Are you aware of any networks for people shut in their home?

I am sorry NFPD – Not For Public Discourse. I have a therapist.

Life insurance money, obvs.

That was uncalled for. I love my parents.

And? You’re not going to become a productive member of society overnight when your parents aren’t around/able to take care of you. Unless you think the currently nonexistent friends you have (which you don’t seem very motivated to make, based on your dismissal of almost every suggestion here) are going to take you in and let you mooch off them for the second half of your life, then your only other option is… life insurance.

True might suck, but that doesn’t make it any less the truth.

CCitizen, I would encourage you to listen to people. Even the people who are being rude to you. You do need to prepare for the future. Hopefully your parents will live a long time. And, even if you inherit the house you live in, you need to prepare now to live on your own when they are gone.

I had this same conversation at my last visit to my psychiatrist.

And, you really need to understand that when you complain (for lack of a better word) and then are given 37 suggestions of how to improve/fix things… and you come up with 37 reasons why you can’t improve… people loose patience with you. In this forum, it is not a good place to complain or ask for advice if you are not willing to at least try to improve.

I think your first/most important step is getting a drivers licence. You may be afraid to drive but you are, I believe, physically capable. It is possible to get around the mental block/fear. Not easy, but possible.
On the other side of things, I don’t think people are making enough allowance for how hard it is for someone with aspergers to change. I hope you can change CCitizen. But it’s not going to be easy. You have the intelligence to change. I hope, somehow, you can find a way to make more improvements. It will be hard, yes, but it is your life. It can get better. But it takes work. And pushing through fear.

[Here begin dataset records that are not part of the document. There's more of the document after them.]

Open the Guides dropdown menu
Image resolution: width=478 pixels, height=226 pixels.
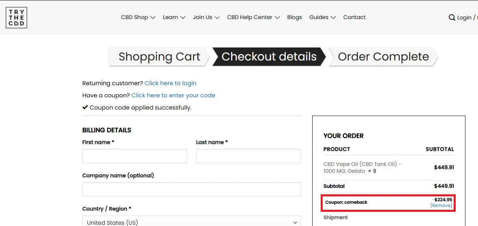point(322,17)
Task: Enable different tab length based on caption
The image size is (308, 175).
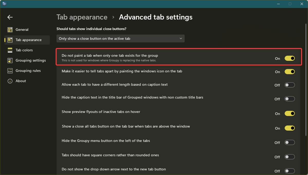Action: pyautogui.click(x=289, y=85)
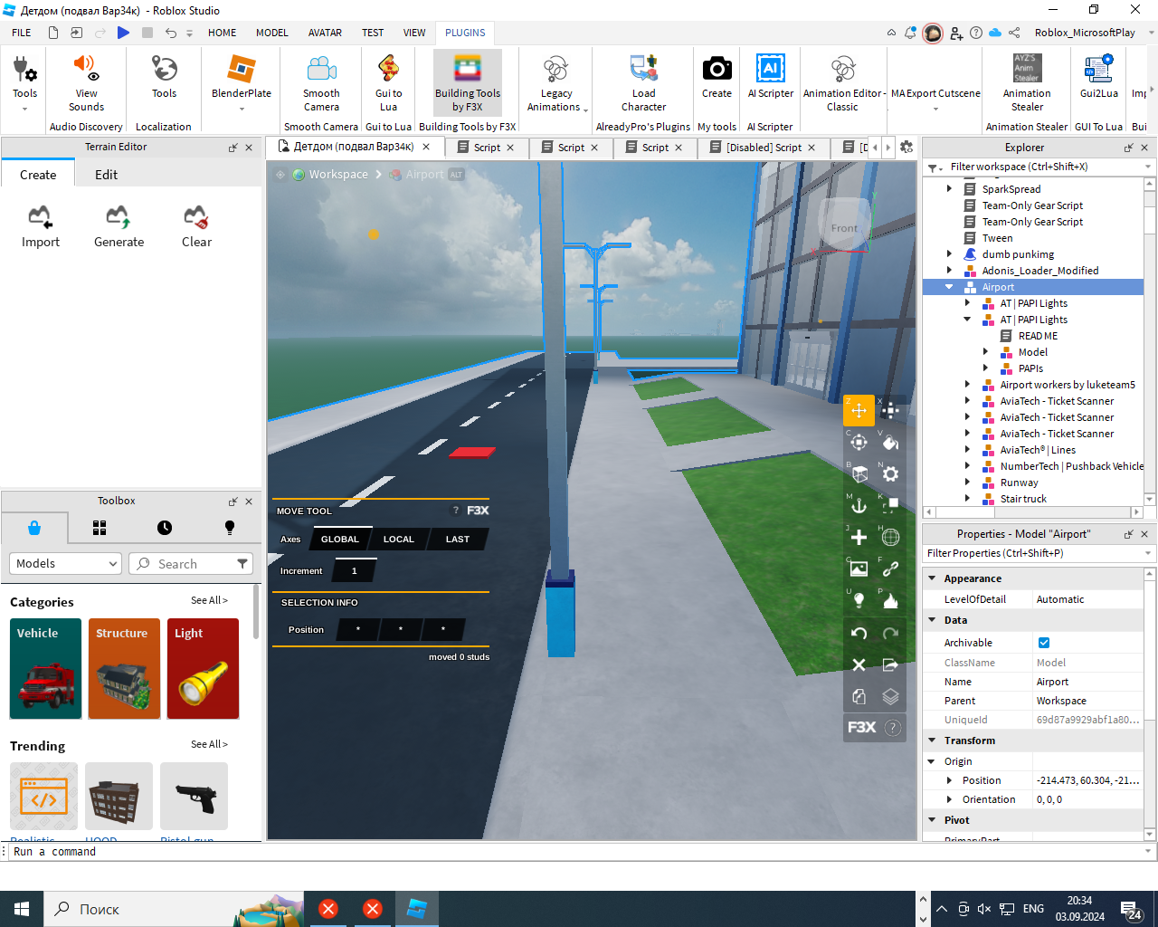Toggle the Archivable checkbox
The image size is (1158, 927).
1044,643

Why is this offensive? You have sponged off of your parents your entire life and have admitted you have no intention of stopping. I assume they paid for your education, are paying for your therapy are providing you room, board, and clothing and for some reason give you an additional $30 per week (I would be so ashamed to admit I got an allowance from my parents if I was in my 40’s)… do you do any “chores” for this allowance?.

Knowing this, why is is a stretch to assume you expect them to continue to support you after they have passed (inheritance and/or life insurance)?

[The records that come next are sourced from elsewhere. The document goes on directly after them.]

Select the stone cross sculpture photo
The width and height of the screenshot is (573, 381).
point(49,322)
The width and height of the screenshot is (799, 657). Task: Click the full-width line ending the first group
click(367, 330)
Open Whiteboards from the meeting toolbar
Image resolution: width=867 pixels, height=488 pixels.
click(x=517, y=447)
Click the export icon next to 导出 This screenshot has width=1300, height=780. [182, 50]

Just out of curiosity, what are you actually interested in? You have told us things you refuse to discuss, like your plans when your parents no longer support you, and things you hate (math) and things you are not interested in (suggestions for changes you consider major, sports, cars, etc.). You want telephone friends, but what do you want to actually discuss on the phone with these theoretical friends? Runescape will not a conversation topic for very long for most people, and the majority of things you have said here seem skewed toward the negative.

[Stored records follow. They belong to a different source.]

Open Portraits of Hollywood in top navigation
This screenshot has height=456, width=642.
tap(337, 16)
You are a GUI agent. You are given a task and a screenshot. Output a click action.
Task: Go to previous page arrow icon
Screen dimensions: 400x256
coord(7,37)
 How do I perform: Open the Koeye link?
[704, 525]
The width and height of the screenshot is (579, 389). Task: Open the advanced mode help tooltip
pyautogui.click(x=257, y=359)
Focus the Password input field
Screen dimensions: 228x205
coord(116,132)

*Hey man, you like sports?

No.

Cars?

No.

What do you want to be when you grow up? What do you plan to do a few years? What kind of work do you want to do?

NFPD.
Ok, well…thanks for calling, guy.

click. *

All my job plans are between me and my therapist. Maybe with my PhD I can be an Actuary.

Thank you very much. I hope I will change. I will work toward becoming self sufficient.

The sad fact of cyberlife is that any admission of weakness is an invitation to abuse.

Technical advice given to me here has been great, but I have already revealed too much about myself – even though I have nothing to be ashamed of.

Note to Self: Cyberadmission of weakness is an invitation to cyberabuse –> do not make that mistake on Youtube. I have an interesting video on motorcycles.

If you feel that you have revealed too much, why create a thread asking for rather personal input (social networks)? Did you think it would be more like technical advice (go to this website, or call this number)?

What are you actually interested in?

I learned that friend – making websites similar to dating websites do not exist. And I learn from mistakes.

You need a better therapist.

Just now, in this thread,you learned that?

Over several threads. In any case I made mistakes on SDMB and I learned from them.

So what were you hoping to accomplish in this thread? I am not being snarky, I am honestly trying to understand what your goal was.

If such networks existed, I would have been given their address.

In a thread I started about Internet viruses I was given Sandboxie. In another thread I was given valuable information on Copyright Laws for my Youtube videos.

Yes, but it takes no real effort to try a new piece of software. Well, minimum. Have you taken anyone’s suggestions for (1) something that actually took significant effort (2) or some other category besides a new website/new software.

So none of the suggestions below were friend-making websites?

I took my therapist’s advice to finish my PhD in Math. Maybe one day I will become an actuary.

Decisions requiring effort can be taken very rarely.